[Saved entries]
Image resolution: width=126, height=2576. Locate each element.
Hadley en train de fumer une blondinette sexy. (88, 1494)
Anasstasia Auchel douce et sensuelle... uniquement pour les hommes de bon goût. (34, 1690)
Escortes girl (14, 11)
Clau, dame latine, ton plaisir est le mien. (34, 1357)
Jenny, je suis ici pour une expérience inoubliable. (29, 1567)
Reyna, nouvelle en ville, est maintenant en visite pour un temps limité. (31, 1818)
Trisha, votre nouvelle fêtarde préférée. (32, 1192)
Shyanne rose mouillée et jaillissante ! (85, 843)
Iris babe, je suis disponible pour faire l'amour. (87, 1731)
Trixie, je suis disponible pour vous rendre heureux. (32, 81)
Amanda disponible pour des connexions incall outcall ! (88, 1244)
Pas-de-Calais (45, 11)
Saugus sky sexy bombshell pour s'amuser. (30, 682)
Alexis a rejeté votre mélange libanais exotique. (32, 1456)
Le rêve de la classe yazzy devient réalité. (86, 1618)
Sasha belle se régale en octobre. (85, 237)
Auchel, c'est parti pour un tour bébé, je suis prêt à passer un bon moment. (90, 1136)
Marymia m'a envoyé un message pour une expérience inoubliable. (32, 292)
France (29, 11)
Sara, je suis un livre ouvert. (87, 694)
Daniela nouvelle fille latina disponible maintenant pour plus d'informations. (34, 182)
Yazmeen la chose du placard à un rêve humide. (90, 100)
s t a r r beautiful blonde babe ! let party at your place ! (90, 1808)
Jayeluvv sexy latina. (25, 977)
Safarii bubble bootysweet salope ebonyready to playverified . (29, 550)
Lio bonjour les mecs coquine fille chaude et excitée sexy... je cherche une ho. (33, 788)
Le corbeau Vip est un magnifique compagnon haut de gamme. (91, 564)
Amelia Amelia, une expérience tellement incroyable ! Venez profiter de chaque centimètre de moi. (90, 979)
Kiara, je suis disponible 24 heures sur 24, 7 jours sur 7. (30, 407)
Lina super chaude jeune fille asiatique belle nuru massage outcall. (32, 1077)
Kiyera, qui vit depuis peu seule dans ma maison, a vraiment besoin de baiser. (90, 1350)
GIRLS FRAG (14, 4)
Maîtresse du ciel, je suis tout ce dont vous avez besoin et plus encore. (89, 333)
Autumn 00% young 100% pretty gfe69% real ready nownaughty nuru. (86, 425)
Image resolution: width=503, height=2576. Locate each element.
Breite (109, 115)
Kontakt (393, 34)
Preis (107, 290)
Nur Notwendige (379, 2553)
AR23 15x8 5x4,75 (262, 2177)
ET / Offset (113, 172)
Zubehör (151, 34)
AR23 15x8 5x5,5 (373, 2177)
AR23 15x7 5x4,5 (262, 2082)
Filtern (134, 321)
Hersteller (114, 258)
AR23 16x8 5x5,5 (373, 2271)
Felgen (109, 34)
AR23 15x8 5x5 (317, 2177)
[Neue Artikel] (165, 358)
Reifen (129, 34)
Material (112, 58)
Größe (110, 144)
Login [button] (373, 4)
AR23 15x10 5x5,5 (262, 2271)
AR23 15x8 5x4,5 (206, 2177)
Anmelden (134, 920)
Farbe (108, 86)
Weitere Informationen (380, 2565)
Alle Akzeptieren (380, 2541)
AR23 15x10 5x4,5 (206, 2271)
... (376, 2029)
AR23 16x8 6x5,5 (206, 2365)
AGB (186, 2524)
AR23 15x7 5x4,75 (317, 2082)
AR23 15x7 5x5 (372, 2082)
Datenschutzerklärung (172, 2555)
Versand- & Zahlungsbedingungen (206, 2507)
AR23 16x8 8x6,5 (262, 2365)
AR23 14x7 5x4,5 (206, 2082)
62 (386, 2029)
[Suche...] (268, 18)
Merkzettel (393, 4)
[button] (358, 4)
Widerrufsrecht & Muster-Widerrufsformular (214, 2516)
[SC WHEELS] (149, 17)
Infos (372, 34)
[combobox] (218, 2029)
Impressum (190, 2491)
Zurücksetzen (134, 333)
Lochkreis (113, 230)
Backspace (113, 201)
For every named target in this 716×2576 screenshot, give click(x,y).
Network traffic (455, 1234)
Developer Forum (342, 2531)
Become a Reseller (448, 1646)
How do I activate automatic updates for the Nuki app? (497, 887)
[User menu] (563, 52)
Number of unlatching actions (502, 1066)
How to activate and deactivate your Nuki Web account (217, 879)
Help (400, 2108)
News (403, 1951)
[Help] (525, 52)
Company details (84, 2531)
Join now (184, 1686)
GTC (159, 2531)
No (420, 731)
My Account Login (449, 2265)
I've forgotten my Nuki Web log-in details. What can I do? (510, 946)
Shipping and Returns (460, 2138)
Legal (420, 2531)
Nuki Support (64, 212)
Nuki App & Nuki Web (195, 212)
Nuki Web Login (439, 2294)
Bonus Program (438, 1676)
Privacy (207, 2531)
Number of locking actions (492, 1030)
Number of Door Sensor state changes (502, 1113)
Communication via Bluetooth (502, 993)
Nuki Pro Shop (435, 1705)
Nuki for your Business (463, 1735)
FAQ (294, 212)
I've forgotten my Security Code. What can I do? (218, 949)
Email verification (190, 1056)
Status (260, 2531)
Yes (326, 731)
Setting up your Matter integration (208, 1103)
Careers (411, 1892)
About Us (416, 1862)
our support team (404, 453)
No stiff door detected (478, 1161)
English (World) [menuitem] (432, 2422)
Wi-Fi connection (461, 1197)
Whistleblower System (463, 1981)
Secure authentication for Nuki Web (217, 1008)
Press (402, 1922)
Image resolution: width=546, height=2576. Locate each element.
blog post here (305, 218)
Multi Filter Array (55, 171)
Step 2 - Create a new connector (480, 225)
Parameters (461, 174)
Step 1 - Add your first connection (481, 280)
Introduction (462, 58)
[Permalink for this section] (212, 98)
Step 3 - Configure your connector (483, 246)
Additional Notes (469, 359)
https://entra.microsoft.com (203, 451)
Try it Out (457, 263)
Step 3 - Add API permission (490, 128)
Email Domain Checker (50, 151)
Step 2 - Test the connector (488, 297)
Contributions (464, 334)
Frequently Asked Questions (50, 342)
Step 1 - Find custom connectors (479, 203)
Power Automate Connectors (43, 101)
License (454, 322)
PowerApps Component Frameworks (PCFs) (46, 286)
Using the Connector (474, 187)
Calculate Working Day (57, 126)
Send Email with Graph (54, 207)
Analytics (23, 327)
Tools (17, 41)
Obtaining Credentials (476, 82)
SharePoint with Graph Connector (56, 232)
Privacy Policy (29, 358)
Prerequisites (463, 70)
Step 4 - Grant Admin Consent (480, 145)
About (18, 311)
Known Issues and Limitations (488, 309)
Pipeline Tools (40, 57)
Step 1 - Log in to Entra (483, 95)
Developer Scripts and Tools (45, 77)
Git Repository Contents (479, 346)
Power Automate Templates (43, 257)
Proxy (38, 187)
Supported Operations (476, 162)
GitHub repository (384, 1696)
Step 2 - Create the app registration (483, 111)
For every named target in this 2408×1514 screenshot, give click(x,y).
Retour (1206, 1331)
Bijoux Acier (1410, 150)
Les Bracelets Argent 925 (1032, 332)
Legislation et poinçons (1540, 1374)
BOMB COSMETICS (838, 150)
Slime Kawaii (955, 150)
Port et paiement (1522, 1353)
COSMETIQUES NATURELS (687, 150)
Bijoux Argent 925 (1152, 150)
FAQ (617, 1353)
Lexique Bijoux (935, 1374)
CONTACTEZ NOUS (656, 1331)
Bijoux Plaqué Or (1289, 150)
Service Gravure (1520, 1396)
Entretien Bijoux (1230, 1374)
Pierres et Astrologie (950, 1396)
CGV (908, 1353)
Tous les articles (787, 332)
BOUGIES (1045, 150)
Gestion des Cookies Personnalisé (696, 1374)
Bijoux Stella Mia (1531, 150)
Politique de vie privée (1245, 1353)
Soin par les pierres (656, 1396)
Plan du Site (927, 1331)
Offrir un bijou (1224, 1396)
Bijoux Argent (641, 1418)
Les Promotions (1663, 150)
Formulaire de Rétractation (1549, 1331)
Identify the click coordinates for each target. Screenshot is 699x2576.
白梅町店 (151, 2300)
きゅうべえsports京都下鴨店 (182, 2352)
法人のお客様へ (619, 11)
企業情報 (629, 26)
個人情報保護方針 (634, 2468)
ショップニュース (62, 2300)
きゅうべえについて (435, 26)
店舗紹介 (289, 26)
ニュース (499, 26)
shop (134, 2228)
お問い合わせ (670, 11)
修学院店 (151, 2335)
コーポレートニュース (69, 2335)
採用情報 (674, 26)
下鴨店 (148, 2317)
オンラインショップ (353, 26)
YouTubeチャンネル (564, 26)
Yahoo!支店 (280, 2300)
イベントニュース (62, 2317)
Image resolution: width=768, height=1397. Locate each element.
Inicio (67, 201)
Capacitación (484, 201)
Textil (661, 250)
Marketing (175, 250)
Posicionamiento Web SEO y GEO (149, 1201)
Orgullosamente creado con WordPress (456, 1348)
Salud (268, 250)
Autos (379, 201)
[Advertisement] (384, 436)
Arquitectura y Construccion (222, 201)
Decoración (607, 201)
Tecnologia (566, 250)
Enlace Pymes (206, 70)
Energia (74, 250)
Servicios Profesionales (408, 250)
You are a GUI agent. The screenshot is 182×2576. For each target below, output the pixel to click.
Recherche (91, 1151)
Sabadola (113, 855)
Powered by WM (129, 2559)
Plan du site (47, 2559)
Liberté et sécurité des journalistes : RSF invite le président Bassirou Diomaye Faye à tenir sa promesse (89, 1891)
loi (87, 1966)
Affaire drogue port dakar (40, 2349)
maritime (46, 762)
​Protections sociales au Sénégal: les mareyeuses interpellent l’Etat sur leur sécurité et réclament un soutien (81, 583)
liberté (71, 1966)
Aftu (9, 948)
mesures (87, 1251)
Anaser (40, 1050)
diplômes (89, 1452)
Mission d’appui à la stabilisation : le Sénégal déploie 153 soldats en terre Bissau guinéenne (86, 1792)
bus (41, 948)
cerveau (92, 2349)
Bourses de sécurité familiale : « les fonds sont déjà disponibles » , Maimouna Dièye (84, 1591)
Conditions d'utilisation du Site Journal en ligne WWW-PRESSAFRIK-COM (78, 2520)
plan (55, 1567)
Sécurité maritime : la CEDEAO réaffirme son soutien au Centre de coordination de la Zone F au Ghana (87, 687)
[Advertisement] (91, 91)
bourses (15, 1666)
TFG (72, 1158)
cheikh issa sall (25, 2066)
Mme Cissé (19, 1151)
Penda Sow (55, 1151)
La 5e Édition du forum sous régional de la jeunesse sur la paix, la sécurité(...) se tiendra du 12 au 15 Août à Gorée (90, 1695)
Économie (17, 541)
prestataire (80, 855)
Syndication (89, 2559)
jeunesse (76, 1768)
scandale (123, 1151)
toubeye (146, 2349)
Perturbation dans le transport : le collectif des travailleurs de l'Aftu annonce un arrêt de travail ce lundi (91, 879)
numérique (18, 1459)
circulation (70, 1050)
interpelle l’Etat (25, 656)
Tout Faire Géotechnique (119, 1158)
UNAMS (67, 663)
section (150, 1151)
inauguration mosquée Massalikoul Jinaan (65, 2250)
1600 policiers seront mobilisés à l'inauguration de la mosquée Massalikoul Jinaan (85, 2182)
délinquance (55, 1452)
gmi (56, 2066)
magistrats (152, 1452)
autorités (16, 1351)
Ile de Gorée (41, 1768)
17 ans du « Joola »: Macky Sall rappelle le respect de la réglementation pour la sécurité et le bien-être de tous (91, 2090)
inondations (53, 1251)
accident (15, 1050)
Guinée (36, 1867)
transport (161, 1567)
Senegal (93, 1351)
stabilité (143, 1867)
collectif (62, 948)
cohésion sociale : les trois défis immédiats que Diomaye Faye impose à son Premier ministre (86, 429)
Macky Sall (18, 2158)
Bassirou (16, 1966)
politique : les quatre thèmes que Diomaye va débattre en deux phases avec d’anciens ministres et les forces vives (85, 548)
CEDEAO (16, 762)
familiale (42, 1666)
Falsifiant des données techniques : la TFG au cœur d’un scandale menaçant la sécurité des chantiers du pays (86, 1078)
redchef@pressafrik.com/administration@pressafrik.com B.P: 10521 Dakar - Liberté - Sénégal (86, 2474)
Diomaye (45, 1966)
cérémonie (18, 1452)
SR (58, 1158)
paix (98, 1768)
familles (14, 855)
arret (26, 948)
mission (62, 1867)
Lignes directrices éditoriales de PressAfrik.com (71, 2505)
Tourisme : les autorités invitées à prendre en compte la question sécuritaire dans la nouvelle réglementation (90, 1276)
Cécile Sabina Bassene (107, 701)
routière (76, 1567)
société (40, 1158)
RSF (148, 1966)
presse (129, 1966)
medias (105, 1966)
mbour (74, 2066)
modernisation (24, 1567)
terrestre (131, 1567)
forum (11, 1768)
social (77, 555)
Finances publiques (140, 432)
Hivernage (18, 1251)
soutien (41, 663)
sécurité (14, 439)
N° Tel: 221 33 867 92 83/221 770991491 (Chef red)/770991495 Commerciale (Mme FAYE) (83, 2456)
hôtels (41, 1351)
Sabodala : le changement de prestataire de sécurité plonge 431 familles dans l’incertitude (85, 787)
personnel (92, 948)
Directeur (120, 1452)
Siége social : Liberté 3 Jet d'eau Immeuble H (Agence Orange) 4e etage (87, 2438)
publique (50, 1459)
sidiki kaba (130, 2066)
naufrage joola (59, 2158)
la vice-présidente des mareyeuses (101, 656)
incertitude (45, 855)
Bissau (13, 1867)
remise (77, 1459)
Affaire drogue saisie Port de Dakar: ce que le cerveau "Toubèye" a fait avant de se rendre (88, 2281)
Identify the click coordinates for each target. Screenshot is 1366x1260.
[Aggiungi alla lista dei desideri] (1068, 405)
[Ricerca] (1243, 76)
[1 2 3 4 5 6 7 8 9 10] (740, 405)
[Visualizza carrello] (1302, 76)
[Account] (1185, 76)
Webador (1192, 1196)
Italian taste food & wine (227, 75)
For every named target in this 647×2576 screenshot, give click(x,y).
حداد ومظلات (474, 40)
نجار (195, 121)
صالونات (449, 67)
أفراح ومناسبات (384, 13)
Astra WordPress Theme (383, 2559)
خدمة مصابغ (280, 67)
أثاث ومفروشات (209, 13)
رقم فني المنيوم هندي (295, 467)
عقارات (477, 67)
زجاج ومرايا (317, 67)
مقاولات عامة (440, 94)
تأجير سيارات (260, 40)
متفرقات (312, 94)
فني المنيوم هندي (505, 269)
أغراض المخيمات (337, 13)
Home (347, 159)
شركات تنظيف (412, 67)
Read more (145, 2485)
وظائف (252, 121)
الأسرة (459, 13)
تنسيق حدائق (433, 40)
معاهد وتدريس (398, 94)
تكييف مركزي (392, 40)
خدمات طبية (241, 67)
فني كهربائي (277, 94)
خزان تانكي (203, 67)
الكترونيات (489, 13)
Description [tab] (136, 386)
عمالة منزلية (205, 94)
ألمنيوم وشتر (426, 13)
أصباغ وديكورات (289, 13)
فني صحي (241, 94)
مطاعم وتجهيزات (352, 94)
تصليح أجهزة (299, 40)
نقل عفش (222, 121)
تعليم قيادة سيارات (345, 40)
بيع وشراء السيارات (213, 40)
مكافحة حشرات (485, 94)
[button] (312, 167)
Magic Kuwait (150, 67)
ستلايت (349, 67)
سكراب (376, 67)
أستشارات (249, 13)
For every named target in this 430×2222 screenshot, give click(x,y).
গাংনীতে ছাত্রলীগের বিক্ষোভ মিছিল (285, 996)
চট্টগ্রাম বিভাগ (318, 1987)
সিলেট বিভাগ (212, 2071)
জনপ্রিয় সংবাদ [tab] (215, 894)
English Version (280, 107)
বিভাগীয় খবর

Your objective:
Copy out only the lines running from the beginning of the data to the line with "Reyna, nouvelle en", both ends included.

Written response:
Image resolution: width=126, height=2576. Locate each element.
Hadley en train de fumer une blondinette sexy. (88, 1494)
Anasstasia Auchel douce et sensuelle... uniquement pour les hommes de bon goût. (34, 1690)
Escortes girl (14, 11)
Clau, dame latine, ton plaisir est le mien. (34, 1357)
Jenny, je suis ici pour une expérience inoubliable. (29, 1567)
Reyna, nouvelle en ville, est maintenant en visite pour un temps limité. (31, 1818)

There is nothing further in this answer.